"Mi sono sempre più convinto, soprattutto negli ultimi mesi, che la corretta informazione sia un bene necessario, assoluto e quindi va tutelato, difeso, sostenuto e magari aiutato a crescere". Lo ha detto il sottosegretario all'Editoria, Giuseppe Moles, presentando, insieme al consigliere, Ferruccio Sepe, lo studio "Il sostegno all'editoria nei principali Paesi d'Europa". Un vero e proprio focus comparativo sugli altri paesi europei, "al fine di verificare se il complesso sistema italiano che supporta l’informazione, in modo diretto e indiretto, costituisce una nostra peculiarità oppure se trova una corrispondenza in altri paesi europei di consolidata tradizione democratica" ha spiegato Moles.

CORRETTA INFORMAZIONE E' BENE PRIMARIO
"Attraverso questo rapporto - ha spiegato Moles- abbiamo voluto dare un contributo di analisi, dati, idee sul tema del sostegno all'editoria e quindi abbiamo messo a confronto una serie di Paesi per vedere cosa succede fuori casa nostra". "Credo che sia un utile strumento di discussione" ha aggiunto l'esponente del governo secondo cui "soltanto una corretta informazione fatta da persone chi si assumono la responsabilità e che sono dotate di una professionalità superiore, è un bene primario per la democrazia liberale" e di conseguenza "necessita del dovuto sostegno". Per farlo l’idea di Moles (e del governo) è quella di aprire una serie di tavoli “informali” per un confronto diretto con tutti i protagonisti del mondo dell’editoria.

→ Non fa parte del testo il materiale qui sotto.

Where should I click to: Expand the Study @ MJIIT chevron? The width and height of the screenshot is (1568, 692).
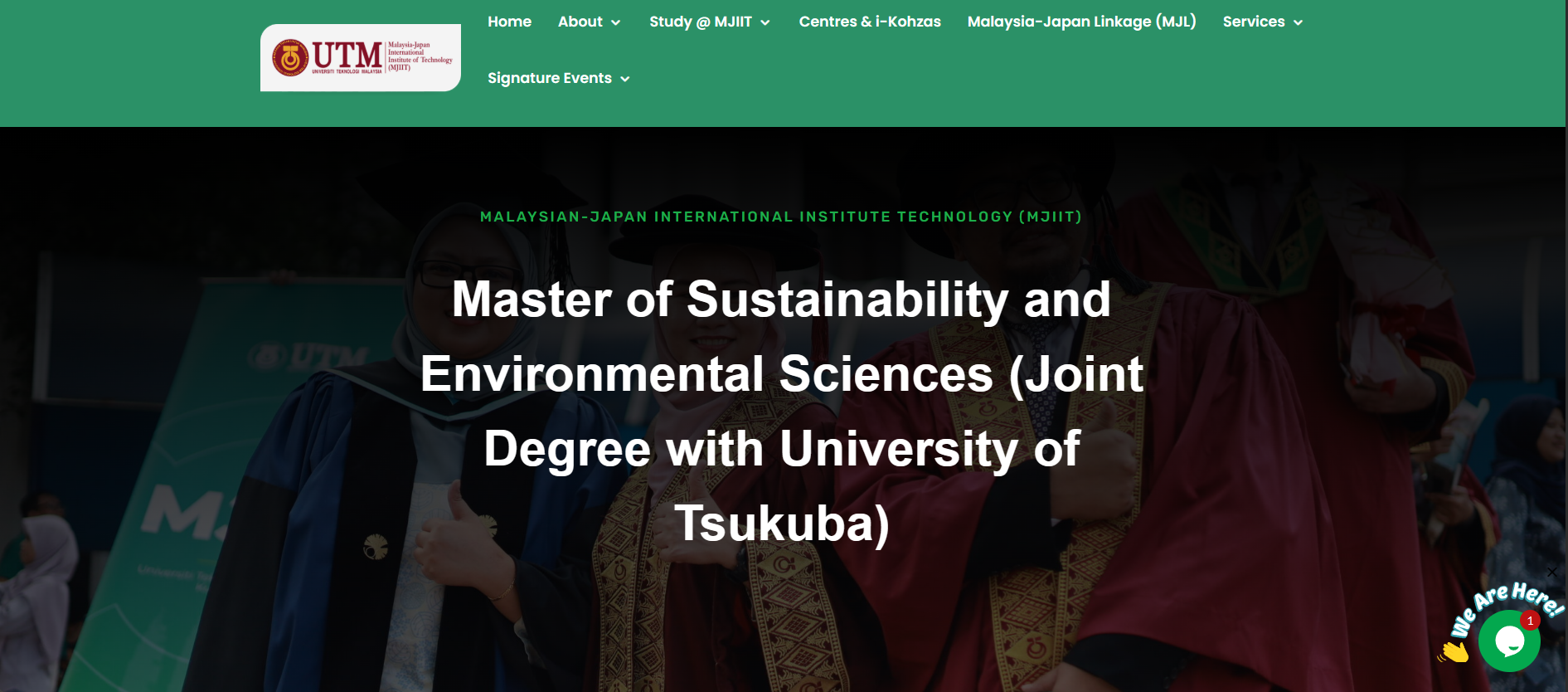coord(765,23)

GOVERNO VUOLE TORNARE AD INVESTIRE
“I tavoli - ha spiegato Moles - sono una mia iniziativa di tipo informale che vogliono essere un momento dove ognuno degli attori del sistema possa esprimere la sua opinione e contributo di idee insieme al Dipartimento. Creare un modo informale e più diretto di confronto”. Infine: "l'introduzione di un fondo straordinario per l'editoria nella legge di bilancio significa che il governo vuole tornare a investire", ha ribadito ancora.